We later stopped at a café near the main square and got a much-needed caffeine jolt and tried “biltong,” a type of cured meat made from wild game that tastes like prosciutto. On our way to our hotel, we passed Tshwane’s Brooklyn neighborhood and joked about traveling 24 hours just to end up where we started.
I’m flying to Johannesburg on Friday in what will be my third expedition to South Africa. In the past I’ve traveled here to study the Bushveld Complex, a huge lava formation that provides over 70 percent of the world’s platinum as well as other valuable ores, such as vanadium and chromium, both used to make steel.
This year I’ll continue my fieldwork in the Bushveld but first we will provide a week of geology-education training to South African high school teachers from Pretoria and the surrounding areas. South Africa’s mines provide the single largest source of jobs in this country yet most South Africans know little about the earth processes that created its mineral wealth—its gold, diamonds, platinum and coal. Over five days, we will provide lectures and hands-on activities that the teachers can use in their classrooms. We hope to teach basic geologic concepts through the lens of how and where different ores form.

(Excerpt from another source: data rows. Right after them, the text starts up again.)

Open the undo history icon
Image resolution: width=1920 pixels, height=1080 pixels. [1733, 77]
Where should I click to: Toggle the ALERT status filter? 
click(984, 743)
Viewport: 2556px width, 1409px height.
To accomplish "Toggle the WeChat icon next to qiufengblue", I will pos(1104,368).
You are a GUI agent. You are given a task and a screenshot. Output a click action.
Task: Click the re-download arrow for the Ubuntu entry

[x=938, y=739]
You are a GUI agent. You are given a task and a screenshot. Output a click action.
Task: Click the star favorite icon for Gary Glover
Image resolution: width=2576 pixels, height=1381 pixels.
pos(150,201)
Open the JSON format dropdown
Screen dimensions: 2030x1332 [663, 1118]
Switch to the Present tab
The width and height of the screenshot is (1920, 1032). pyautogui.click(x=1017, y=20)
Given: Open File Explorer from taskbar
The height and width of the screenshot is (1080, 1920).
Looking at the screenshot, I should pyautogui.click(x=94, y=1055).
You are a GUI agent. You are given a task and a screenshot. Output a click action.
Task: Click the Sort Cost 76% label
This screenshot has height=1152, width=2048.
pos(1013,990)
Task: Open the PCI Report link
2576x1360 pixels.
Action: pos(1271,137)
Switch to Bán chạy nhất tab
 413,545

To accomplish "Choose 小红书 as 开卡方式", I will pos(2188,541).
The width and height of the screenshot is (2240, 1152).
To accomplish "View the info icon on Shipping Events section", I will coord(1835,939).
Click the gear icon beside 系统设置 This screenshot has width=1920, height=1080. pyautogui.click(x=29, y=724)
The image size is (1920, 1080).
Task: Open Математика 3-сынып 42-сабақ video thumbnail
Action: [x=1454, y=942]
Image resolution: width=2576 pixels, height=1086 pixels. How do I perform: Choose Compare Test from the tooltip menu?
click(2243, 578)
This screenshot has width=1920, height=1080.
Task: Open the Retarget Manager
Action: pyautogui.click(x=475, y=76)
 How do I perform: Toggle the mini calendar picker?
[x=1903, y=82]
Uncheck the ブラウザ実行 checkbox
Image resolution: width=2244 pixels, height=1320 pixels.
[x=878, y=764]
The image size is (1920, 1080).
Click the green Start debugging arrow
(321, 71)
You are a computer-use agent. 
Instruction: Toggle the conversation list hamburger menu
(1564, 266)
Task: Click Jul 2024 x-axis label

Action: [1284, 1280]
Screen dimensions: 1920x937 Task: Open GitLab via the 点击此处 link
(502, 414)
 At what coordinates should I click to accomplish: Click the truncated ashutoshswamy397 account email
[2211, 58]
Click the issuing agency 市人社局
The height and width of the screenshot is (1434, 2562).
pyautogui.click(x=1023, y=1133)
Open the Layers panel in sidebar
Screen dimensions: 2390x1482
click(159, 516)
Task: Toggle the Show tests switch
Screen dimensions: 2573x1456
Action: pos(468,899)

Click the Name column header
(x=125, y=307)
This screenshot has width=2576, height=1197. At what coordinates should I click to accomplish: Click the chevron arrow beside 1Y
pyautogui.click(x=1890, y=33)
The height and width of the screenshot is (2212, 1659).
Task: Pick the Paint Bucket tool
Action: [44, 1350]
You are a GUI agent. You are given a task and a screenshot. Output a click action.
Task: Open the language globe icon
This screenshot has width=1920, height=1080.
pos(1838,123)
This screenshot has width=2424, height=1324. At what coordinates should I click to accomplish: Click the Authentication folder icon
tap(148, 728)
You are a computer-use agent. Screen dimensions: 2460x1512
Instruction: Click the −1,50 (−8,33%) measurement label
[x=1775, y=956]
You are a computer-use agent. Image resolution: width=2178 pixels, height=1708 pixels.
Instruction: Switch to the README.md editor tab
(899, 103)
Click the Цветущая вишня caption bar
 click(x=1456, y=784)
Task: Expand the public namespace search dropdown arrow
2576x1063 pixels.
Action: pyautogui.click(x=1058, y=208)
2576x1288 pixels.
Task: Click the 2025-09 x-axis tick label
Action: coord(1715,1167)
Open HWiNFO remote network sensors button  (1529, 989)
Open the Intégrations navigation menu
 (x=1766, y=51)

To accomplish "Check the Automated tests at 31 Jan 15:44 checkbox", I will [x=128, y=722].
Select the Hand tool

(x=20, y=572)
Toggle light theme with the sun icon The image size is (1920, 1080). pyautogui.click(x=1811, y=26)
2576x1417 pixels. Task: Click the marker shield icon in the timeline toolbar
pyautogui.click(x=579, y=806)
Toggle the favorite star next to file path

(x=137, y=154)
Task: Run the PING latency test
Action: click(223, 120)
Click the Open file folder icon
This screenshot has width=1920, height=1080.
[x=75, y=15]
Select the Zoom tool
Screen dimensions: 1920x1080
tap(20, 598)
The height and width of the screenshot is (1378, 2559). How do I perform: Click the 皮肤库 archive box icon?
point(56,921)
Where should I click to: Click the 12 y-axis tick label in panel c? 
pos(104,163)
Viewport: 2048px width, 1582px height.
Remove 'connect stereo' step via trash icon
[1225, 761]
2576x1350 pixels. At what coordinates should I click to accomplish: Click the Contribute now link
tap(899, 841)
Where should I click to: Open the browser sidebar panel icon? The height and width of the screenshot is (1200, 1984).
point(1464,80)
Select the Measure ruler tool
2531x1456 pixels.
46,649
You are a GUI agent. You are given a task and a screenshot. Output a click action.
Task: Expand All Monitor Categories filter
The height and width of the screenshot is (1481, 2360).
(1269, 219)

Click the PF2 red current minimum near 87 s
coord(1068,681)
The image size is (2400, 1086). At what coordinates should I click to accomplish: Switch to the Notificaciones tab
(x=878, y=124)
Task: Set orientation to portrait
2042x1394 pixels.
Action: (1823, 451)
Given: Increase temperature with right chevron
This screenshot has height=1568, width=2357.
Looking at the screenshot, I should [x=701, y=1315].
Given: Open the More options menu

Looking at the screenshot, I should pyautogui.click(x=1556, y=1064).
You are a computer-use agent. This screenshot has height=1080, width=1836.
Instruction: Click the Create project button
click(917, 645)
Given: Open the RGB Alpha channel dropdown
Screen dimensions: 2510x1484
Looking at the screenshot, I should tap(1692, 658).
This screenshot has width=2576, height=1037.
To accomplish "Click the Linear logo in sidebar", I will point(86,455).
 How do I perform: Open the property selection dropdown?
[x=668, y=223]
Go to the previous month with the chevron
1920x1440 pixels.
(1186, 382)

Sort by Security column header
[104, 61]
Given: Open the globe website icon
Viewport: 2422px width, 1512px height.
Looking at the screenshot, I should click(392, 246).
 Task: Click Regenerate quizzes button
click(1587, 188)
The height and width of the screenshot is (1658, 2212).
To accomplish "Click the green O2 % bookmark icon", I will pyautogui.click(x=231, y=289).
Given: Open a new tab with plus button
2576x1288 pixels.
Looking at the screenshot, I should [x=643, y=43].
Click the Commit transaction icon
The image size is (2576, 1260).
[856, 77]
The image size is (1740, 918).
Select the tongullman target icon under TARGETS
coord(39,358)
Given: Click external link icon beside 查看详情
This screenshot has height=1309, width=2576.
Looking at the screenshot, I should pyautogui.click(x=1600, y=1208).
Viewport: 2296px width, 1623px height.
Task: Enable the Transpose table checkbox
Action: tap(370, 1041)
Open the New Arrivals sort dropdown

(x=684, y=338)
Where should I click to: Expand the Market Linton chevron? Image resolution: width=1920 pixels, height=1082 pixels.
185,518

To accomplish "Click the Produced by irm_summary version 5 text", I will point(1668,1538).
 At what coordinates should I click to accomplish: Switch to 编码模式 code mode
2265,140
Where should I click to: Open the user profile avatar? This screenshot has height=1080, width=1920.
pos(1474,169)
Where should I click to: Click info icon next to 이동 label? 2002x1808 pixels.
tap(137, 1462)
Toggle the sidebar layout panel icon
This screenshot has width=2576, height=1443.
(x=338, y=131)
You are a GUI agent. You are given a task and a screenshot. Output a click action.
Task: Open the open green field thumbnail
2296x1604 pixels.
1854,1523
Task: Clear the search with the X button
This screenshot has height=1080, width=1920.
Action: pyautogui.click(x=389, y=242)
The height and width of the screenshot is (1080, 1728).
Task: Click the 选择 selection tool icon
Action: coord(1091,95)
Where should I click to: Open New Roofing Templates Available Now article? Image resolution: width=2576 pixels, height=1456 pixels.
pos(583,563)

The workshops grew out of conversations that my Ph.D. advisor, Ed Mathez, and I had with our Bushveld hosts since my first visit in 2006. That year Ed and I brought many gifts for the local landowners who allowed us access to their farms so that we could chisel away chunks of rock on their property. These gifts were mainly hats, t-shirts, and children’s toys. But when we asked what they would like us to bring on future trips they overwhelmingly answered “education.”
Back in New York City, at the American Museum of Natural History (AMNH), where Ed is a curator of the petrology collection, we worked with the education director, Maritza MacDonald, to plan the workshop we will hold in Pretoria next week–a collaboration between AMNH and the South African Agency for Science and Technology, funded in part by the National Science Foundation. The workshop has evolved substantially since then with help from three other New York City educators who will accompany us: Natasha Cooke-Nieves, Christopher Emdin, and Jay Holmes.
Right now we are busily boxing up our educational materials: books on coal and platinum, movies produced by the AMNH, maps, posters, and even a few New York City rocks—pieces of Manhattan schist and the Palisades Sill and even beach sand from Coney Island and Far Rockaway. We will use these samples to show the teachers how to make a “geological” map by collecting different rocks from nearby areas.
For the second half of our trip, Ed and I will drive to the eastern-most part of the Bushveld Complex, approximately 2.5 hours away. We are investigating how this huge amount of magma rose from Earth’s mantle into the crust more than two billion years ago and how it cooled and solidified to become what it is today.
I’m preparing for this leg of the journey by studying geological maps of the area, like the one pictured above. Because the Bushveld is so old and has had so much time to erode away, we need precise geological maps to tell us where we might find the rocks at the surface today. The map above will tell us where we can find samples of the Bushveld Complex (the green) and also Bushveld-related lavas (the red, pink, and yellow). The white stickers on the map represent samples collected by others in the past. But I will tell you more about that in the coming posts.